Presenting: Awbury’s 2018 series on pollinators– from wasps to wind!
Monthly articles will correspond with our programming and our “Pollinators FOUND at Awbury Arboretum” art show and scavenger hunt.
Articles written by La Salle student and Awbury intern Dan Sardaro.
NOVEMBER 2018 – SCOLIID WASP
Ever see a wasp and suddenly feel overcome by a sense of fear? I’m sure almost everyone has been surprised by one while walking through a garden or park. They can seem like pests – bothersome and unworthy of our attention and gratitude – unlike the great monarch or honeybee which is praised for being beautiful and hardworking. However, it turns out that wasps are more helpful to us than we think. This seems to be the undercurrent of this blog series – sometimes the most uninviting bug actually helps us more than we know.
The scoliid wasp is one of these insects that gets little attention when it comes to their role as a pollinator. Karen Singer created November’s ceramic tile illustrating the wasp perched on a goldenrod flower.
Scoliid wasps, part of the scoliidae family, are a solitary wasp, meaning they live their lives pretty much alone unlike the bees we have learned about, and you can find 20 different species and numerous subspecies across parts of America and Mexico. They are rather large, averaging about 5/8 of an inch long, and are marked with two white or yellow bands usually that wrap around their abdomen. They have a significant amount of hair on their bodies, with orange ones on their abdomen, making their tail end a rather bright orange color. They look menacing, but fear not. Scoliid wasps tend not to sting unless grabbed or stepped on.
While these insects do feed on the nectar of flowers, they aren’t always vegetarians. Scoliid wasp larvae are parasitic, and their favorite meal is beetle larvae. The question is, how in the world do wasp larvae find beetle larvae? The answer is that female scoliid wasps are great parents. You probably will see the female wasps flying a foot above your lawn in figure eight type motions. Don’t fret – the reason for that behavior is because these mothers are looking for a place to put their larvae, namely the underside of a grub. Once the mother locates a beetle larva, she will sting it, rendering it paralyzed, and then lay her eggs on its underside. The wasp larvae will feed on their host until they are ready to spin a cocoon, pupate, and then become a full-grown wasp.
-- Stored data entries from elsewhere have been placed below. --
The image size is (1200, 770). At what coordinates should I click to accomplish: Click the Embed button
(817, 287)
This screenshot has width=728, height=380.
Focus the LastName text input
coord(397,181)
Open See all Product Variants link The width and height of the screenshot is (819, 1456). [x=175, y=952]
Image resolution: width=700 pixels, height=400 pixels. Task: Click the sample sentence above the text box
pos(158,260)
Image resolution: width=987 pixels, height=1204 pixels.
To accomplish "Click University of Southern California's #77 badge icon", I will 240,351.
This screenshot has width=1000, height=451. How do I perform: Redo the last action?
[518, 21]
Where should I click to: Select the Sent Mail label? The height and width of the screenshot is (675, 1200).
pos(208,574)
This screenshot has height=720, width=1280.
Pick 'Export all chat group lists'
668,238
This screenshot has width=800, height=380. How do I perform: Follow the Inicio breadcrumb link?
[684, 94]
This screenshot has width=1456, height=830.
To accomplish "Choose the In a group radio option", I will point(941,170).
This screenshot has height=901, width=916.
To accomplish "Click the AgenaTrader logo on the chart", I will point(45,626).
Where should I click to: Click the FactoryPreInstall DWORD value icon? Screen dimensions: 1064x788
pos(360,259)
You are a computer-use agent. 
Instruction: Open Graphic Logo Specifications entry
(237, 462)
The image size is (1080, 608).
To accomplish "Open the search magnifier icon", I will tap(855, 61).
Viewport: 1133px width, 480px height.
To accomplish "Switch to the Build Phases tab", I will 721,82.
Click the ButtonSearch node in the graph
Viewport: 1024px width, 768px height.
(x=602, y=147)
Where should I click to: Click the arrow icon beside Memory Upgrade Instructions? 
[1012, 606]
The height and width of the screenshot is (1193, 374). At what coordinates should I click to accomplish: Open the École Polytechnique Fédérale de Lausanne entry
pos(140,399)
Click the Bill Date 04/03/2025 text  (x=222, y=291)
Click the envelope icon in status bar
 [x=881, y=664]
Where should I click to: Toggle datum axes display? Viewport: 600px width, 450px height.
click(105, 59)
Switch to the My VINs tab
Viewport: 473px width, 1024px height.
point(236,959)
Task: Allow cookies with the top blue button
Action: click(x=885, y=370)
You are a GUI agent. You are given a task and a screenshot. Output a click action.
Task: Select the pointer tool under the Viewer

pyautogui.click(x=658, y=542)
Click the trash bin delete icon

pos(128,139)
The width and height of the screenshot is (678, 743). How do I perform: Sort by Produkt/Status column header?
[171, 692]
But what about pollination? Well, the scoliid wasp does pollinate, but they do so not because of their appetite or an attraction to bright colors. Some plants actually take advantage of the sex drive of certain insects, and the scoliid wasp is one of them. A species of orchid called the copper beard orchid has a floral structure and scent that mimics the female scoliid wasp. Attracted to the scent, male wasps will attach themselves to the flower and try to fly off with it, all the while bumping the pollen-laden stigma. This process happens every time the wasp comes in contact with another orchid, and so the plant’s pollen gets effectively delivered to several plants in the area. It seems that Mother Nature has her ways of keeping the natural cycles going, even if it’s at the expense of the fooled scoliid wasp.
Hartop, Emily. “Scoliid Wasp Seeks Scarab.” Natural History Museum of Los Angeles County, Natural History Museum of Los Angeles County, 13 Jan. 2017, nhm.org/nature/blog/scoliid-wasp-seeks-scarab.
“Mimicry.” Johnston Ridge Observatory | US Forest Service, US Forest Service, www.fs.fed.us/wildflowers/pollinators/Plant_Strategies/mimicry.shtml.